Set down each of the records below exactly as it reads. No pictures go into the copy.

++++ Dataset extract ++++

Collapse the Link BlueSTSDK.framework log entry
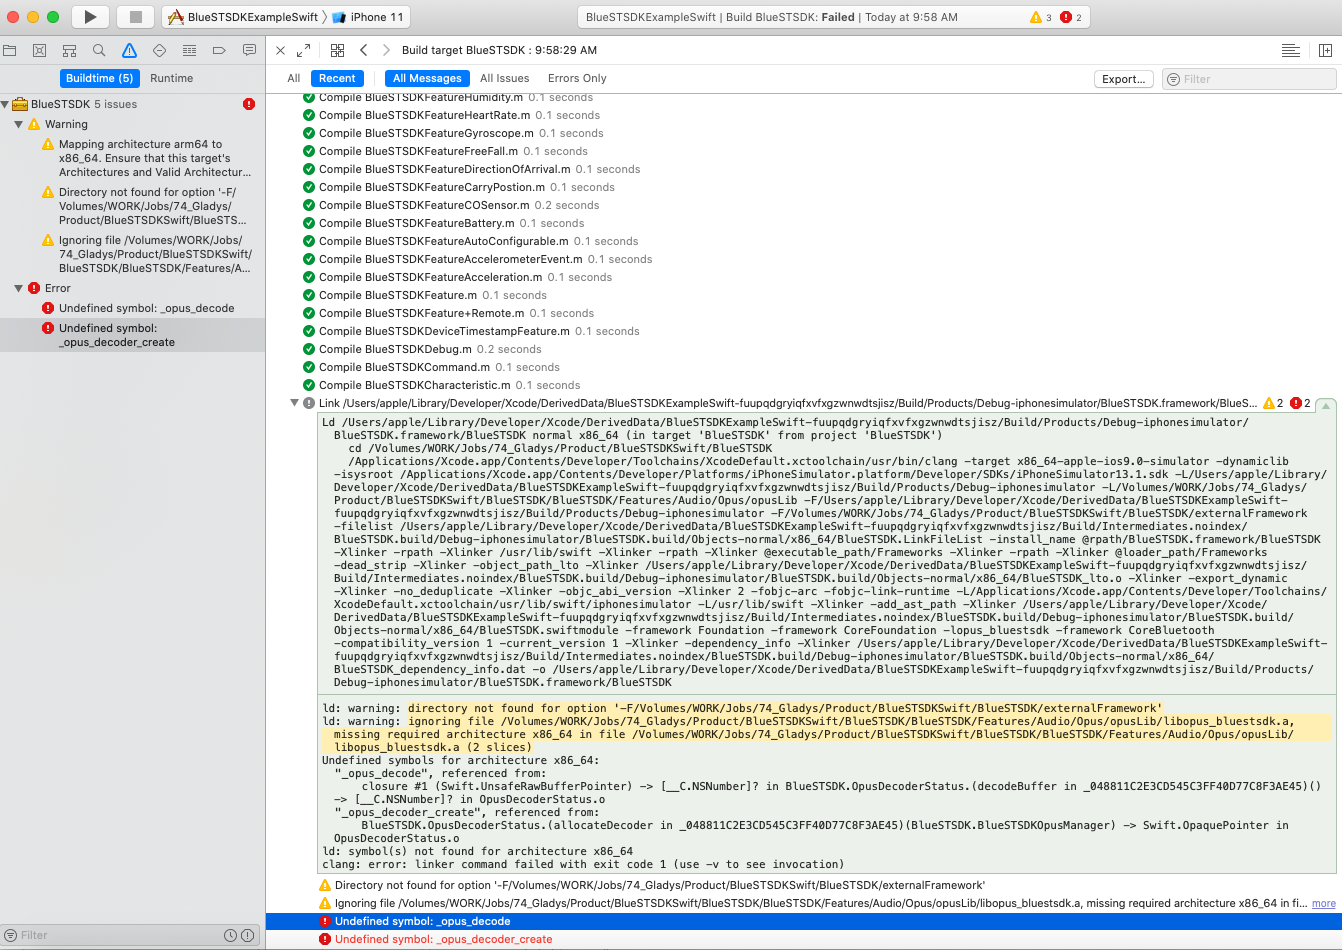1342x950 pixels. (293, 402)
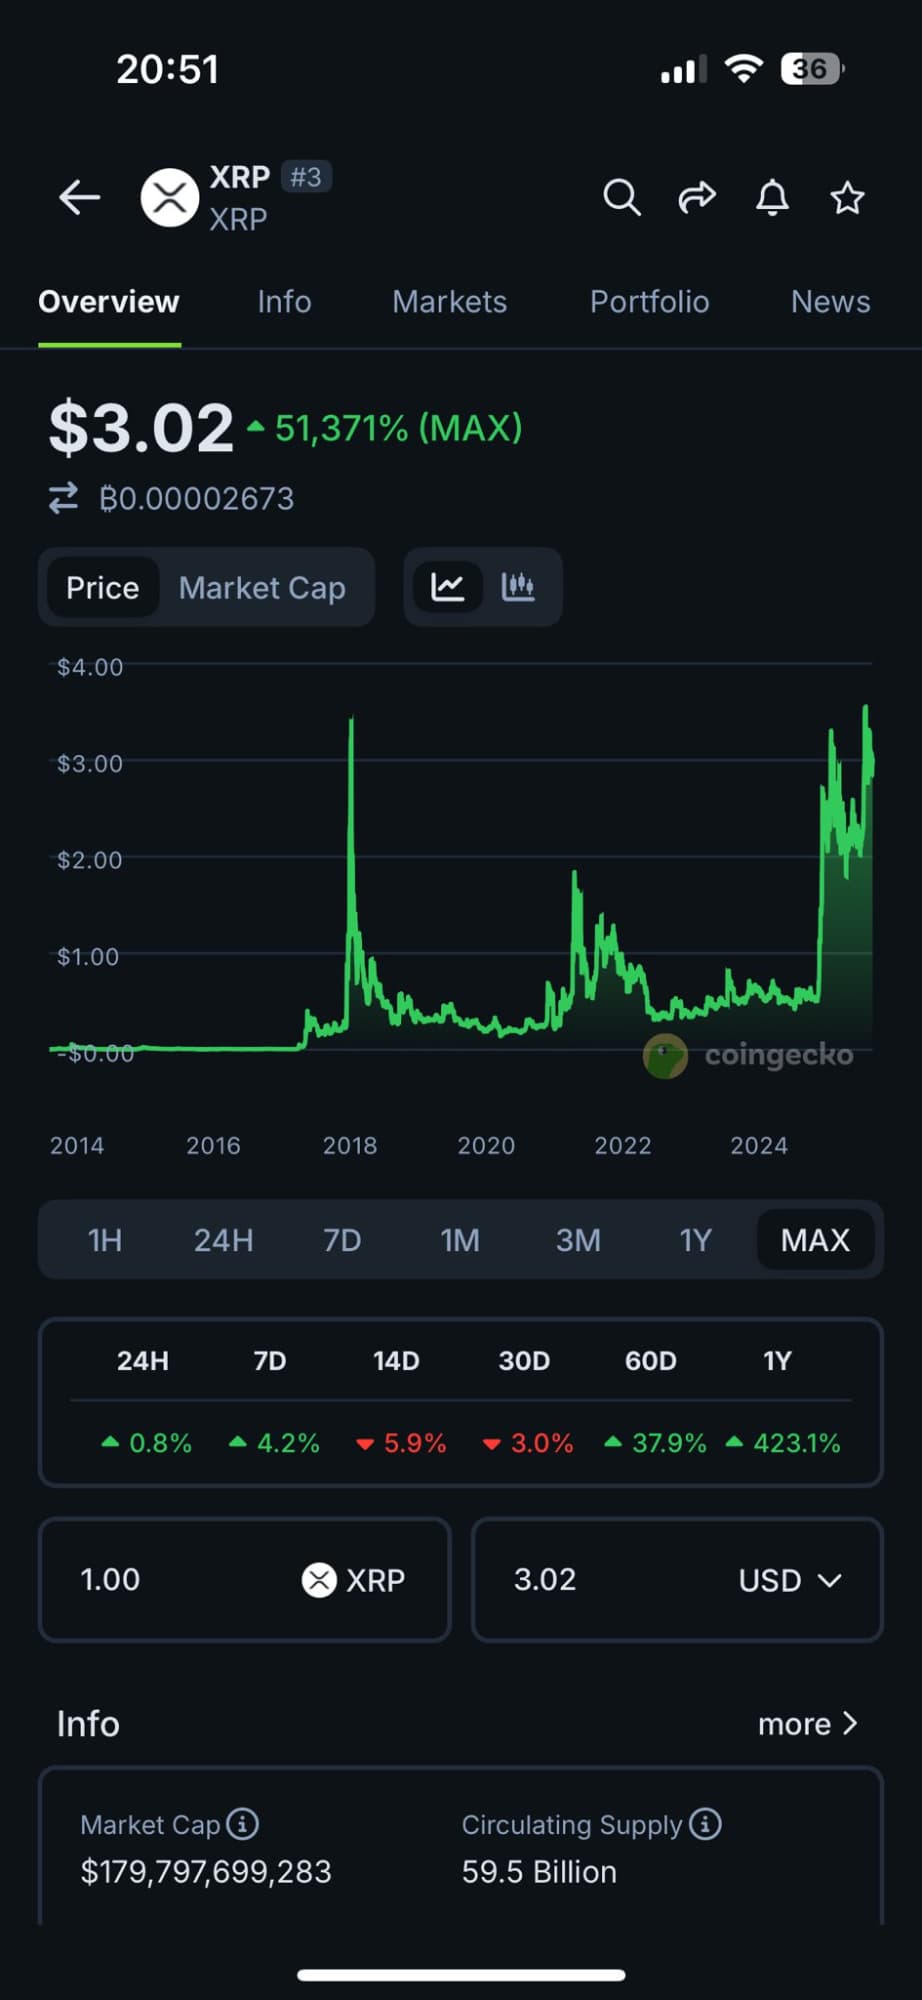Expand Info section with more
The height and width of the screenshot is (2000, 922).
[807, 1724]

++++

### Solution to this task
Collapse the Link BlueSTSDK.framework log entry
1342x950 pixels. (293, 402)
Expand Info section with more
The height and width of the screenshot is (2000, 922).
[807, 1724]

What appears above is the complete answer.